本書の読みどころの一つは彼の自伝的語りだ。比較文学・古典専攻から社会科学へと「転向」した経緯もさることながら、日本の読者にとってとりわけ興味深いのは彼のルーツにかかわる部分だろう。彼の両親はともに日本人だ。だがそこで、日本に対する思い入れのたぐいを期待するなら当てが外れることになる。日本人コミュニティにおける教育をほとんど受けなかったという彼にとって、エスニックなルーツはほとんど意味を持たない。むしろ社会学者だった父に由来する西洋的教養の影が濃い。
冷戦後叫ばれた国民国家の相対化の潮流のなかで、時に反時代的にも聞こえる「国民国家」を擁護するその姿勢と、彼のこうした生い立ちとはおそらく無縁でないのだろう。
(『中央公論』2022年8月号より)
◆フランシス・フクヤマ〔Francis Fukuyama〕
1952年アメリカ生まれ。
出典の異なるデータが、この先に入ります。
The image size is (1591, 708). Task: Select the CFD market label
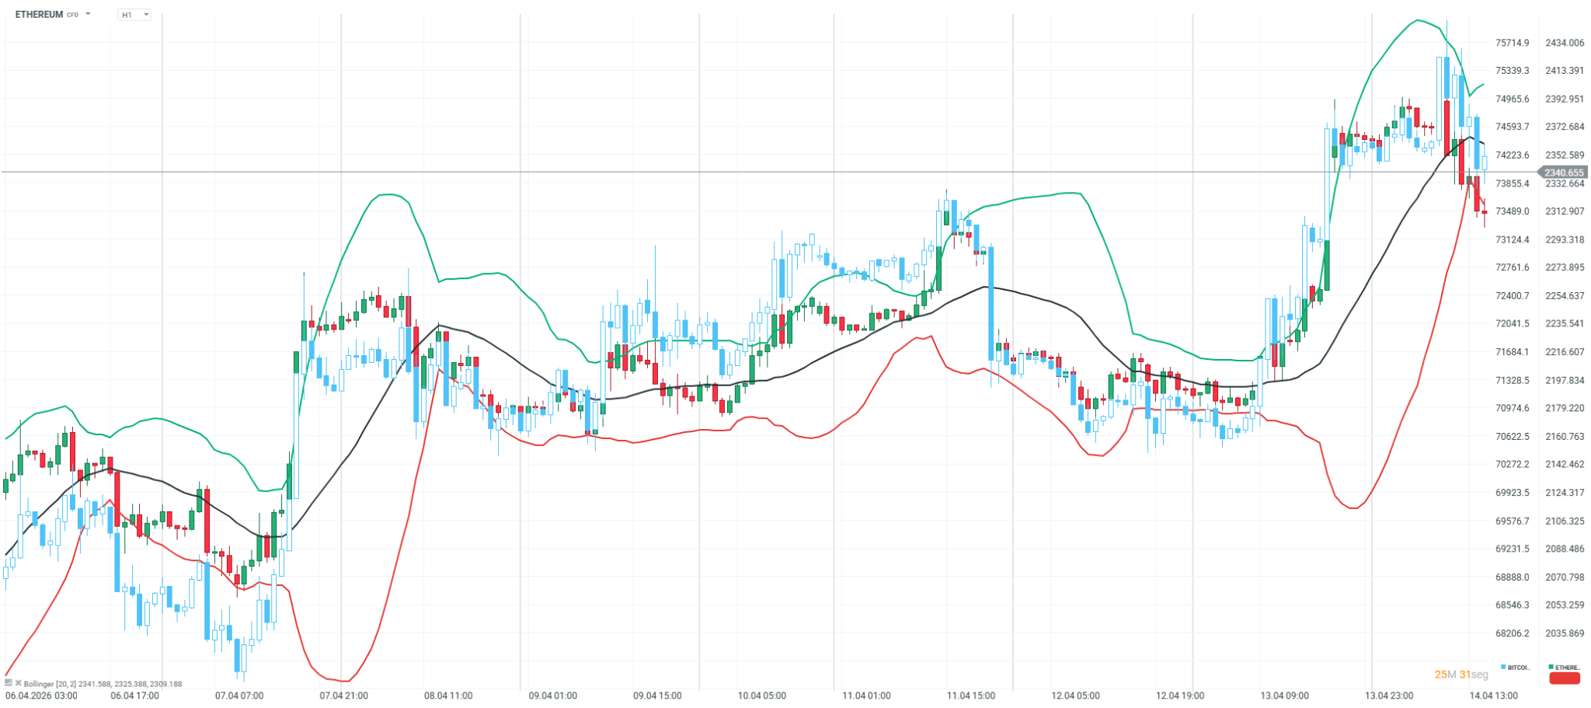coord(71,14)
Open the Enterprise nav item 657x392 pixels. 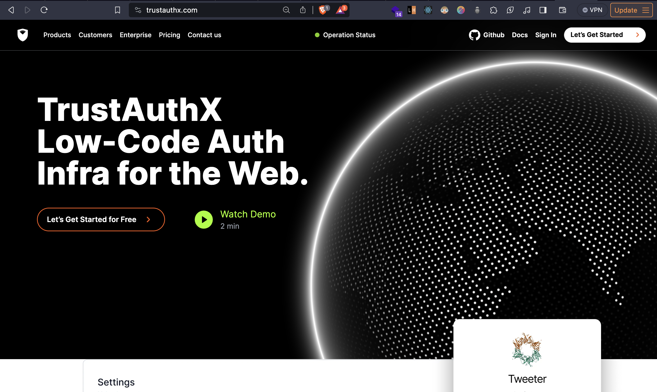pos(135,35)
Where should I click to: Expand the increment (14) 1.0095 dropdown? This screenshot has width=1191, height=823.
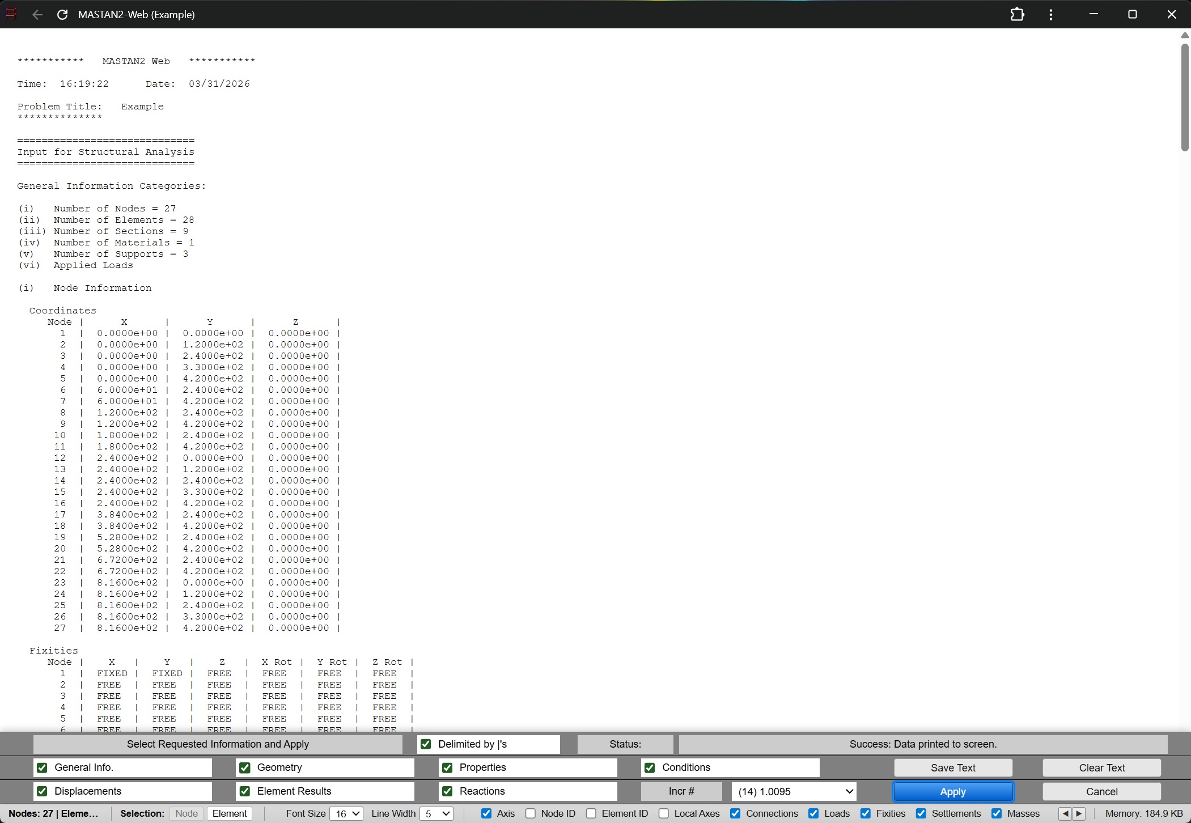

政治学者。『歴史の終わり』『「大崩壊」の時代』『アメリカの終わり』など著書多数。
◆マチルデ・ファスティング〔Mathilde Fasting〕
ノルウェーのエコノミスト。シンクタンクマネージャー兼フェロー。
【評者】
◆河野有理〔こうのゆうり〕
1979年生まれ。東京大学大学院法学政治学研究科博士課程修了。博士(法学)。専門は日本政治思想史。著書に『明六雑誌の政治思想』『偽史の政治学』などがある。